#### What you should do
Your reply must contain the lines from the one with "Click the 数据 clock icon in sidebar" through the last line of the material, exact and complete, with no pictures and no other text.

BEGIN The data

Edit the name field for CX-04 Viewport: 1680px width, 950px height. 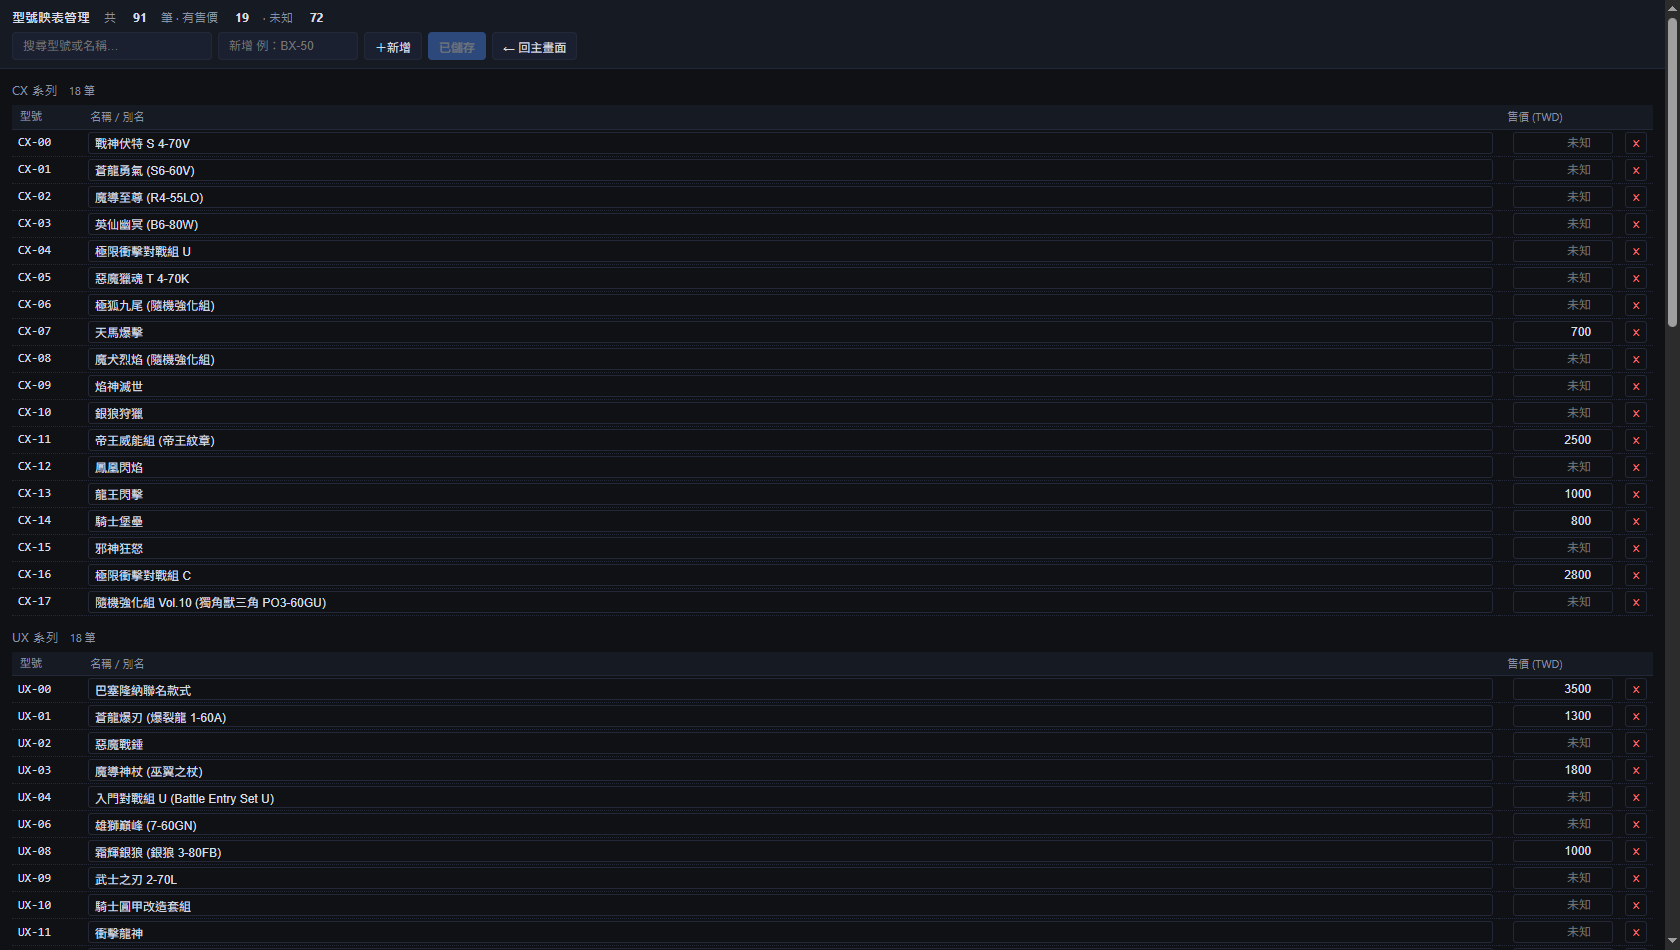(x=790, y=251)
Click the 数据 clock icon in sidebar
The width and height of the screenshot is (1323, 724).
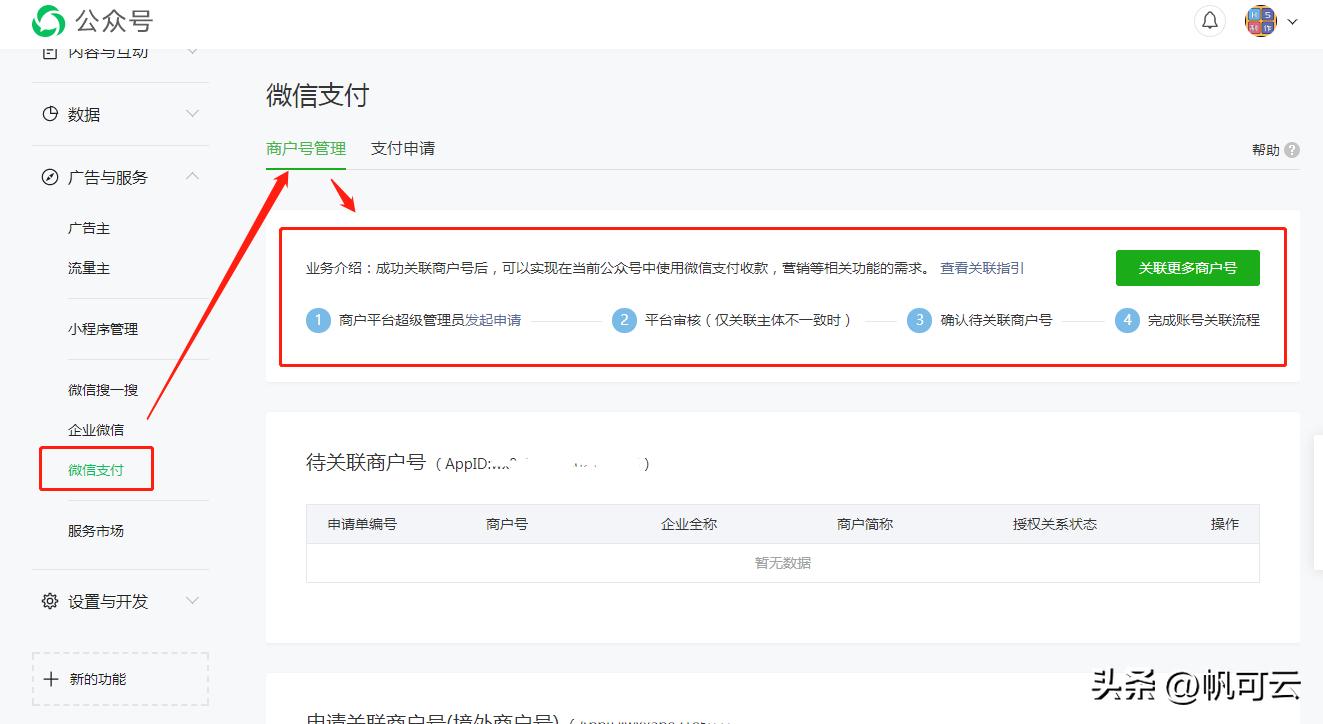[48, 114]
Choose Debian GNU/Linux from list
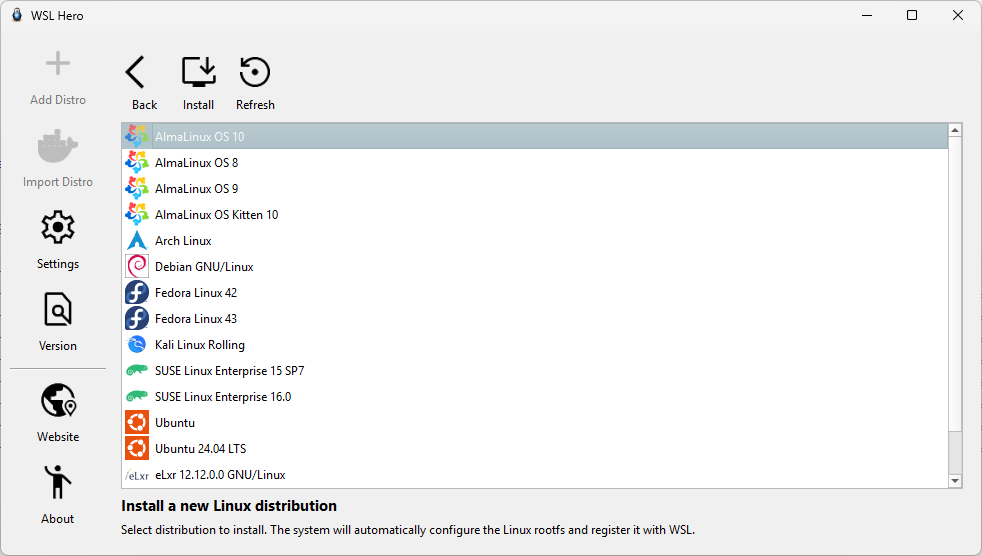 tap(204, 267)
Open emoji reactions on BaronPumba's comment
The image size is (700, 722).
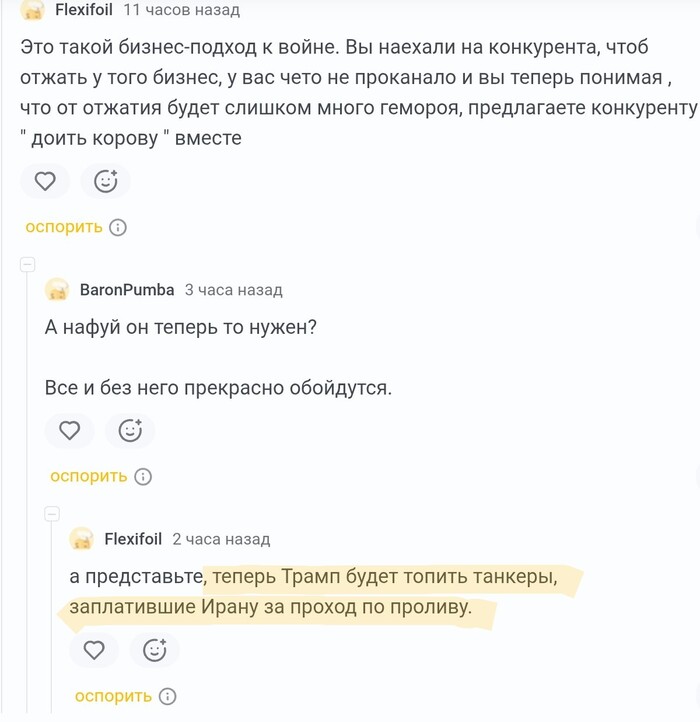pos(130,430)
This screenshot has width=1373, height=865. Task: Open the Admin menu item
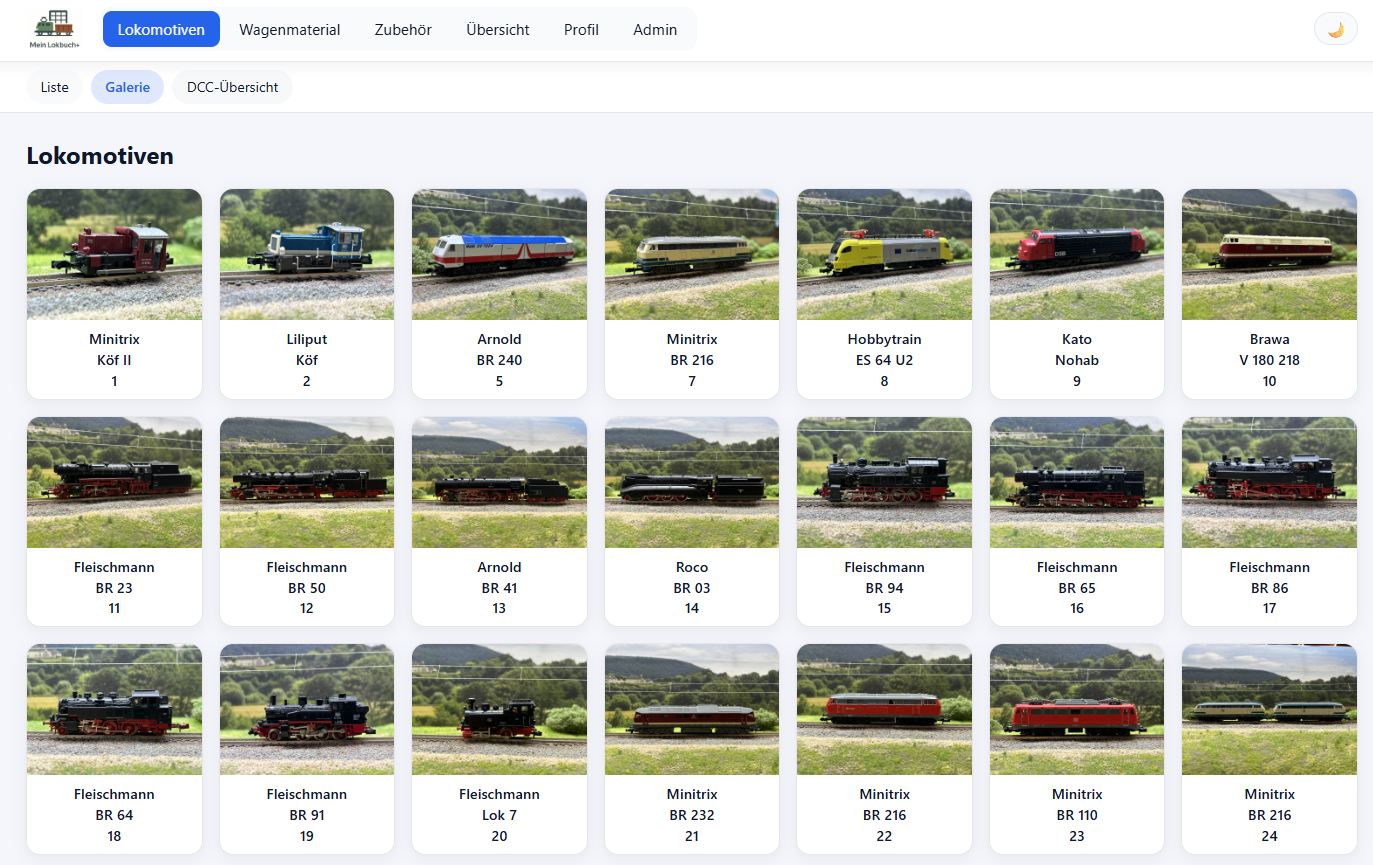click(655, 30)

END The data

#### The answer
Click the 数据 clock icon in sidebar
The width and height of the screenshot is (1323, 724).
[48, 114]
Choose Debian GNU/Linux from list
 tap(204, 267)
Open emoji reactions on BaronPumba's comment
The image size is (700, 722).
pos(130,430)
This screenshot has width=1373, height=865. Task: Open the Admin menu item
click(655, 30)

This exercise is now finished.